EFFECT: enhanced efficiency of blasting due to optimal selection and expansion of the range of use of explosives, their arrangement in the borehole, enhanced efficiency of the blast, control of uniformity of rock crushing, expanded field of application of non-water resistant explosives, reduced cost.

7 cl, 8 dwg

Description

The invention relates to the field of mining, in particular to methods for loading dry and flooded wells, and may find application in open pit mining for mining.

The efficiency of drilling and blasting operations with combined borehole charges of explosives with various energy, detonation, physico-chemical characteristics is determined by the completeness and stability of the detonation process and the optimal consumption of explosives.

Known combined charge of variable density along the length of the charge column, obtained by mixing emulsion and granular explosives in a ratio of 1: 10-10: 1 in a retractable transverse screw of a mixing and charging machine type MZ-3A, MZ-3B, supplying the finished emulsion explosive mixture from the same retractable cross auger into the well (1). Its disadvantage is the complexity, increased cost and limited use of types of explosives for the formation of combined charges, since the mixing and charging machine is equipped with one retractable transverse screw; mixing and charging machines are not economically feasible to use when forming combined charges in the process of loading wells with a small volume of blasting works.

Known combined charge, made by layer-by-layer alternation of industrial explosives and ammonium nitrate (2-4). Its disadvantages are the relatively low efficiency of the combined charge, the need for powerful detonation initiators, or the increased consumption of initiators, since a significant part of the charge is low-energy ammonium nitrate with a low detonation speed.

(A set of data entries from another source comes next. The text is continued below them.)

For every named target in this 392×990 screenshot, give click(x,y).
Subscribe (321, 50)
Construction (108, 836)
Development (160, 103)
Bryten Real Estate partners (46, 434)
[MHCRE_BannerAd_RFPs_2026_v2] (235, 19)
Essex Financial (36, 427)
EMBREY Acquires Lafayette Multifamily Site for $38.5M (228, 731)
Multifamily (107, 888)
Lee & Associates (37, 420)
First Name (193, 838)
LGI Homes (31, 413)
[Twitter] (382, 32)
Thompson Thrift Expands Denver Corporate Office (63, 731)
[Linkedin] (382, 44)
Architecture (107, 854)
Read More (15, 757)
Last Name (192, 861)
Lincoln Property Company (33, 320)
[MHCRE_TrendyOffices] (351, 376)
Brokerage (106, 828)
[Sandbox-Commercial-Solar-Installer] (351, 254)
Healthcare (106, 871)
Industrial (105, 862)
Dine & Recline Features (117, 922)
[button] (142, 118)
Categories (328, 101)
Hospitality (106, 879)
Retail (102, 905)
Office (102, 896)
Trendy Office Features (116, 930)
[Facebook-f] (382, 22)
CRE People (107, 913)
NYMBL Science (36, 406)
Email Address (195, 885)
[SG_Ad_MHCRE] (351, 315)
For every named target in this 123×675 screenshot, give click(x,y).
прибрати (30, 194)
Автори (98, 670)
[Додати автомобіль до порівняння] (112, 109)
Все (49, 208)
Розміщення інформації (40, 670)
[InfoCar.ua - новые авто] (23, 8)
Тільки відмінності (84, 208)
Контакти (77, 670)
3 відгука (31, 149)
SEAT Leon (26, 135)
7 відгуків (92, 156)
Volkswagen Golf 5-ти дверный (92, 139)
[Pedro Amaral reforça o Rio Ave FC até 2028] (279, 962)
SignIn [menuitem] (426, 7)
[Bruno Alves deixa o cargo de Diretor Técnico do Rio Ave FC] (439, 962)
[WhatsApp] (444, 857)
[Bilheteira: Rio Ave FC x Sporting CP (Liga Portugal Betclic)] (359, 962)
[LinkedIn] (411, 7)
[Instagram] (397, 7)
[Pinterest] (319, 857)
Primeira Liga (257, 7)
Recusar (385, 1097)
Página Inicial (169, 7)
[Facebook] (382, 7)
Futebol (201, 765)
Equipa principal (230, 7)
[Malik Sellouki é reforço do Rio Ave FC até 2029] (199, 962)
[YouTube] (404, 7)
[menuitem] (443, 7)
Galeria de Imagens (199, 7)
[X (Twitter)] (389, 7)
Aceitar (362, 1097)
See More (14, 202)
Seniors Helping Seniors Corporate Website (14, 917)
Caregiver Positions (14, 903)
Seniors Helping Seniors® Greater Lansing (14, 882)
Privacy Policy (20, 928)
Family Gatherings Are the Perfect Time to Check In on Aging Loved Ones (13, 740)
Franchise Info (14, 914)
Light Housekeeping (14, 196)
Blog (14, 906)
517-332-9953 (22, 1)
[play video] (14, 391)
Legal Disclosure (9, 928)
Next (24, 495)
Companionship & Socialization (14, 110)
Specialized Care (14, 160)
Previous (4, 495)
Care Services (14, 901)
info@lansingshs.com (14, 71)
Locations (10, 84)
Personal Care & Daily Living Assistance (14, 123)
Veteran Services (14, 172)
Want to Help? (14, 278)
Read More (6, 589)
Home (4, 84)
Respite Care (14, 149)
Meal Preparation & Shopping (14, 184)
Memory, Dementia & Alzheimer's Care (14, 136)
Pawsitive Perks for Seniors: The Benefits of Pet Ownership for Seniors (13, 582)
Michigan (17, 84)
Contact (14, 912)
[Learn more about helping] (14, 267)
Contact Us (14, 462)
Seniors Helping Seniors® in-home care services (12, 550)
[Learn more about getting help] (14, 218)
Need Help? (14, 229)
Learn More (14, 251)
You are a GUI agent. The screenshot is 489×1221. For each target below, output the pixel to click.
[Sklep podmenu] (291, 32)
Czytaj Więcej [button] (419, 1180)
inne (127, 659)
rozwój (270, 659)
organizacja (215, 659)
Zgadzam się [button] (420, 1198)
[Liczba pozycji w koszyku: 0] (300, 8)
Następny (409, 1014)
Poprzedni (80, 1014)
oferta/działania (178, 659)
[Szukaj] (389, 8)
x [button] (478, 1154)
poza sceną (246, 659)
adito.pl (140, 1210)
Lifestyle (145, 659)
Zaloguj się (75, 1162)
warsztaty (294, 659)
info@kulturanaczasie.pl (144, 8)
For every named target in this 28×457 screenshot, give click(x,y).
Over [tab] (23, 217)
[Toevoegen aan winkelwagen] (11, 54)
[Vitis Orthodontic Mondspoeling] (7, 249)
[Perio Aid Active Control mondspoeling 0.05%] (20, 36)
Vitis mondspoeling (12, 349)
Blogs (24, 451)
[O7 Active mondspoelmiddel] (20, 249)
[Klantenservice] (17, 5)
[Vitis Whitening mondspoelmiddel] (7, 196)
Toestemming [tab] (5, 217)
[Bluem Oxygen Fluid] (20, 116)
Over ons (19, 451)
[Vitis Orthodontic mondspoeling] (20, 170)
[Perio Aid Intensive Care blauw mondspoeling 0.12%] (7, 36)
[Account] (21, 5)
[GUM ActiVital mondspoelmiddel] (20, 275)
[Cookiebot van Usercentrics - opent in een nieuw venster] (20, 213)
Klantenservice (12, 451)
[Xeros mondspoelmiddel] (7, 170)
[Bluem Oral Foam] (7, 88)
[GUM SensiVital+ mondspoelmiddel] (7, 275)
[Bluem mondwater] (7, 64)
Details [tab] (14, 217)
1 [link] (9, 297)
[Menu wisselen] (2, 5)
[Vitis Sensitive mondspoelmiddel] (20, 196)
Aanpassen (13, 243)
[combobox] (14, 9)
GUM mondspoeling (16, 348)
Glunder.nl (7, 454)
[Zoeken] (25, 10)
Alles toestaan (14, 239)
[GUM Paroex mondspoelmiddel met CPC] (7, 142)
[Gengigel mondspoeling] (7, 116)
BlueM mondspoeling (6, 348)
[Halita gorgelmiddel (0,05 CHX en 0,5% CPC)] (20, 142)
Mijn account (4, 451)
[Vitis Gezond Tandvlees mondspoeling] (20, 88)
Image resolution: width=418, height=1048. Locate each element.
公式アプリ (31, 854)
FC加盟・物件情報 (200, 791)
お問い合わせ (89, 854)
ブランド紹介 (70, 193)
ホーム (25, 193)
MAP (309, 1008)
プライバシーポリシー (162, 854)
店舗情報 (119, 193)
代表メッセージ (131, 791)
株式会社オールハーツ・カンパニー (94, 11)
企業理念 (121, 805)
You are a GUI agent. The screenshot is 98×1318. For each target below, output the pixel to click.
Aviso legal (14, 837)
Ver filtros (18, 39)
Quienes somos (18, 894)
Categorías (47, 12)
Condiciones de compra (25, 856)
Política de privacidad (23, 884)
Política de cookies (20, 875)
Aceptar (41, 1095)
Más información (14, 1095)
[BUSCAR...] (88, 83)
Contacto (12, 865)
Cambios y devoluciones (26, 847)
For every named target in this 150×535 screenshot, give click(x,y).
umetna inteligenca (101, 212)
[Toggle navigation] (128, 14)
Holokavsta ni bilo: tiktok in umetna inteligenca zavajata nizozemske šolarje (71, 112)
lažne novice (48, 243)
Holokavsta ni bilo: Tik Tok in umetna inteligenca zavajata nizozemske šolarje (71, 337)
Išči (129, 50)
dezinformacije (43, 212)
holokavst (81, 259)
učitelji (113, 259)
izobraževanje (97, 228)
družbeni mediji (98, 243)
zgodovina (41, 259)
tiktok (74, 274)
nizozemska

A combined charge is known in the form of alternating elements from a working explosive and an intermediate explosive with a detonation speed exceeding the detonation speed of a working explosive, while the mass of the working explosive element does not exceed 3500-4000 minimum masses of the intermediate explosive, and the ratio of the heights of the elements from the working (l _p) and intermediate (l _n) of explosives in the range of 20 <(l _p / l _n) <50, with the difference between the transverse dimensions of the working elements and interm ary explosives not exceeding 15% (5) adopted by the authors as the prototype. The disadvantage of the prototype charge is the lack of selection criteria for the types and optimal parameters of explosive elements that ensure the effective operation of the combined charge, depending on the rock strength and water cut in the wells. In the prototype charge, an intermediate explosive connected to the initiator of the explosion (5. Russian Patent No. 2152586 - explanation to its figures 1, 4), acts as an action detonator-checker (action movie is an explosive cartridge or part of an explosive charge connected to the initiator of the explosion, - V. I. Gushchin, “Explosive Handbook on a quarry.” M., “Nedra”, 1971, p. 117). Therefore, a high-speed explosive only stimulates the detonation speed of a low-speed explosive in those parts that are in contact with each other; a steady value of the detonation velocity of a low-speed explosive is restored at a distance within three charge diameters. Blasting using a prototype charge is possible only under the condition of multipoint blasting, which complicates the blasting process and increases its cost.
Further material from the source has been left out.